First time novelist Martha Woodroof writes a compelling intelligent tale of life in academia, complete with characters so real they at times irked me, intrigued me and made me smile with their real-life character flaws. Russell Jacobs a fellow professor and friend of Tom Putman is the least likable character. Russell is conniving, entitled and has no saving grace about him other than the fact that he is Tom’s friend. Tom the ever kind tolerant man is only lifted more into sainthood as he continually stands by his friend as he unravels and then slowly helps him regain his dignity.

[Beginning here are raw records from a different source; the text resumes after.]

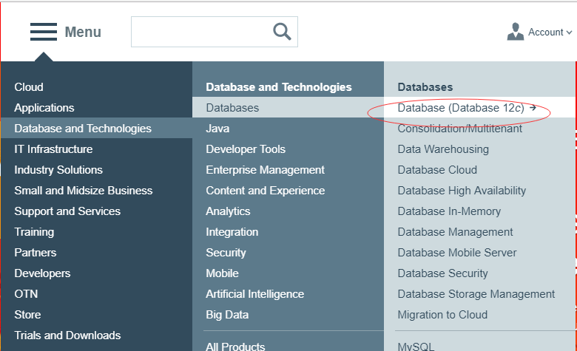
Task: Select Applications in the main menu
Action: tap(44, 108)
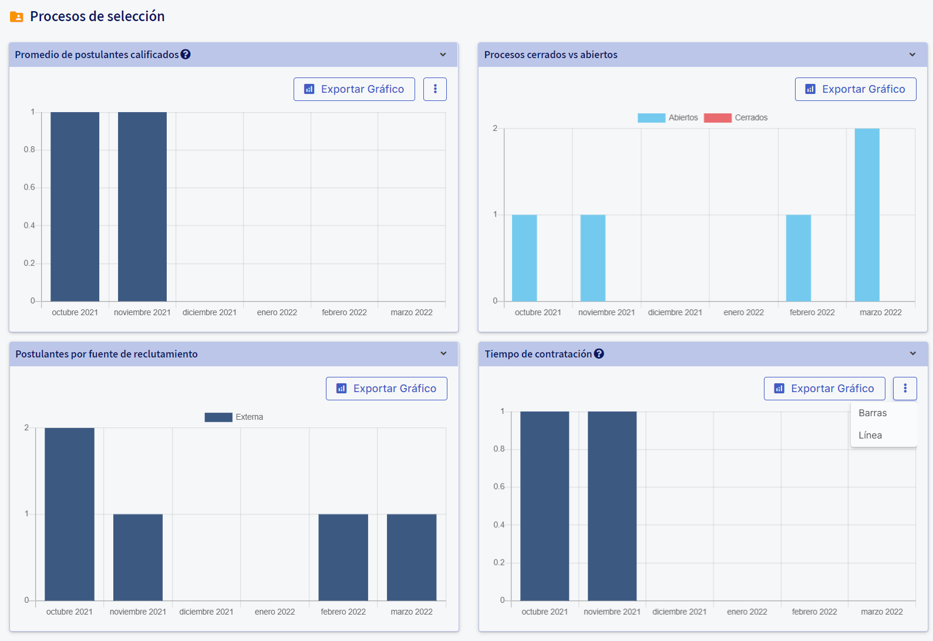
Task: Export the Promedio de postulantes calificados chart
Action: pyautogui.click(x=354, y=89)
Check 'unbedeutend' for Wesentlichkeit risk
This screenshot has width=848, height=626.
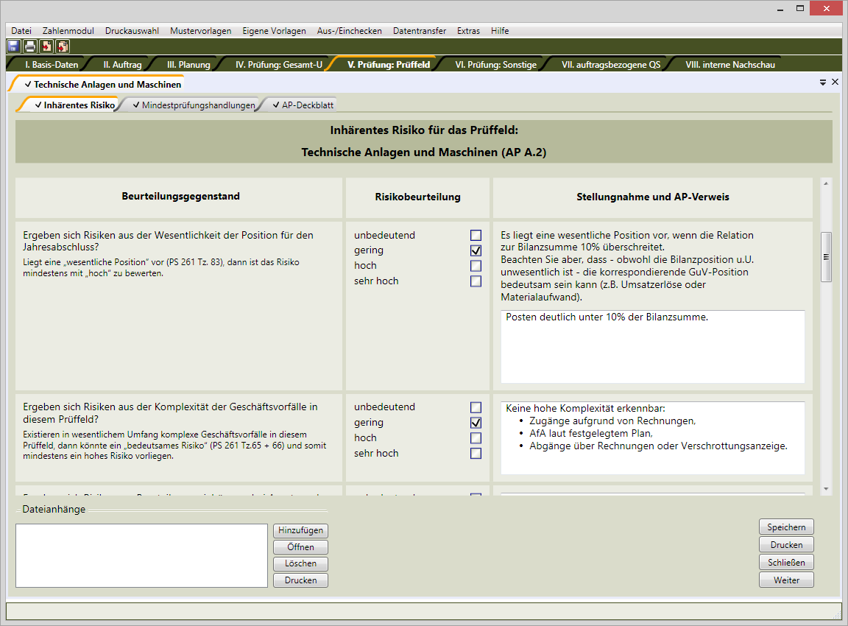pos(476,236)
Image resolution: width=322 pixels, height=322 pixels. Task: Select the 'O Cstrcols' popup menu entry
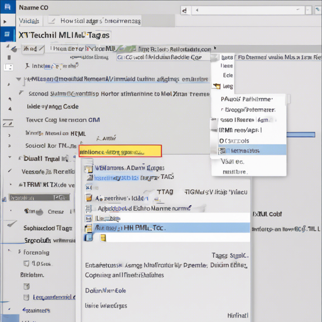pos(234,141)
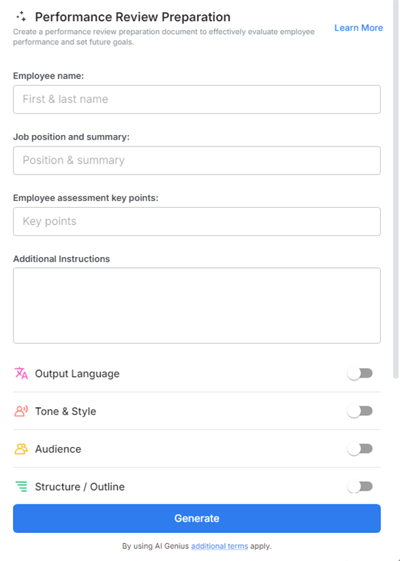Enable the Output Language toggle
This screenshot has height=561, width=400.
360,373
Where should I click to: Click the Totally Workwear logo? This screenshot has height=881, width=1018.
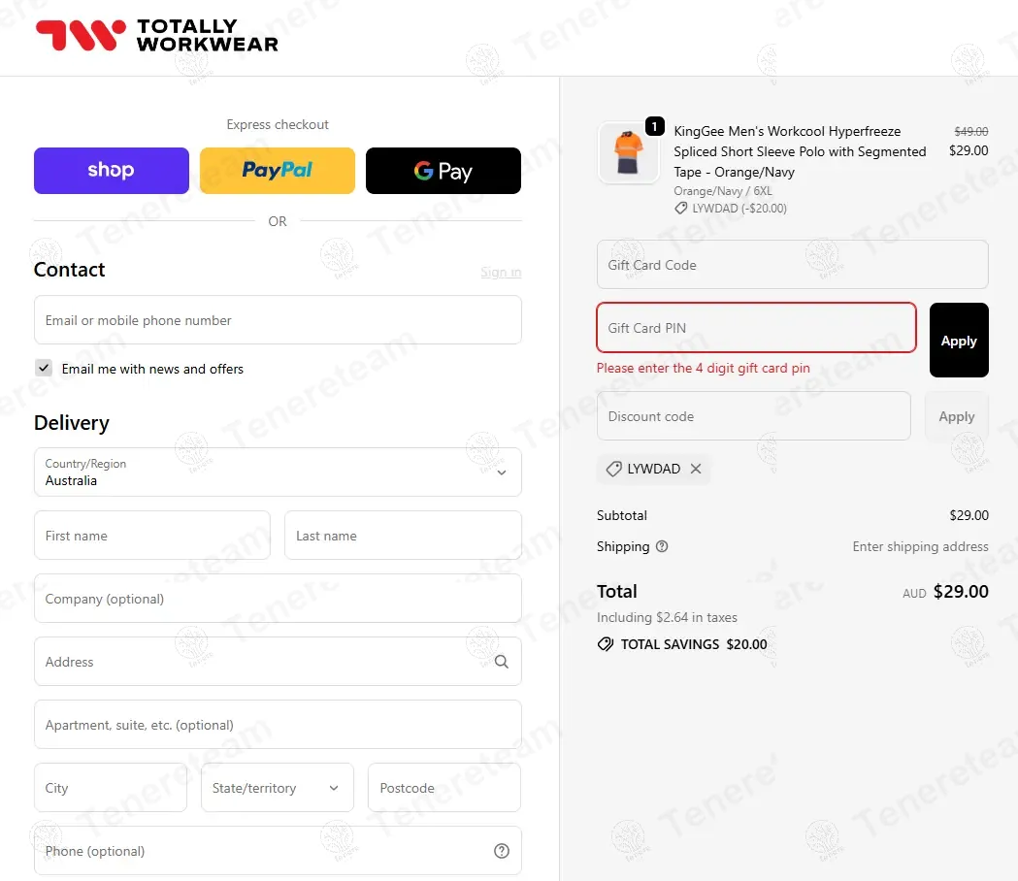(x=156, y=35)
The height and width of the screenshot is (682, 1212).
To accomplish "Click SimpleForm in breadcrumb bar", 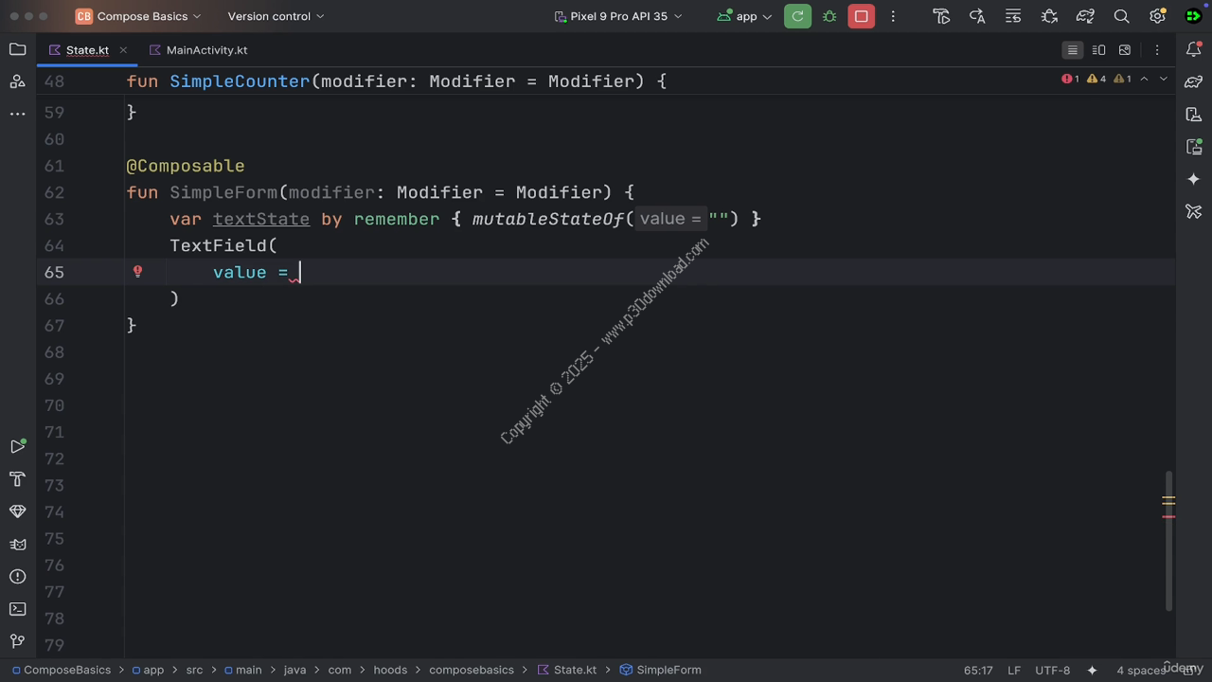I will coord(668,670).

There is another train wreck of a woman by the name of Iris. I loved her. Her character in all her pushy glory, and messing demeanor made me smile. She was so flawed and destructive yet her quirkiness carried redeeming qualities. Again, as with Tom and Russ, Rose’s blossoming friendship with Iris during Iris’s battle with alcoholism highlights the great soul that Rose Callahan is. Woodroof really shocked me in some areas. Just when I figured, okay, I see where this is going- kaboom, change of scenery, a death occurs, then the appearance of Tom Putman’s son from his affair, and we are off on a new path. Woodroof’s unpredictable scenes kept me in deep anticipation at the turning of each page. It is just a delightful read, it is heartwarming, it creates real life scenarios, I am sure of it, of addiction and illness and then delicately woven in the seams of academic life is an emerging love between Tom, Rose and ten-year old Henry that makes one appreciate life’s Small Blessings.
Note: I received an advance copy of this book, for my honest review!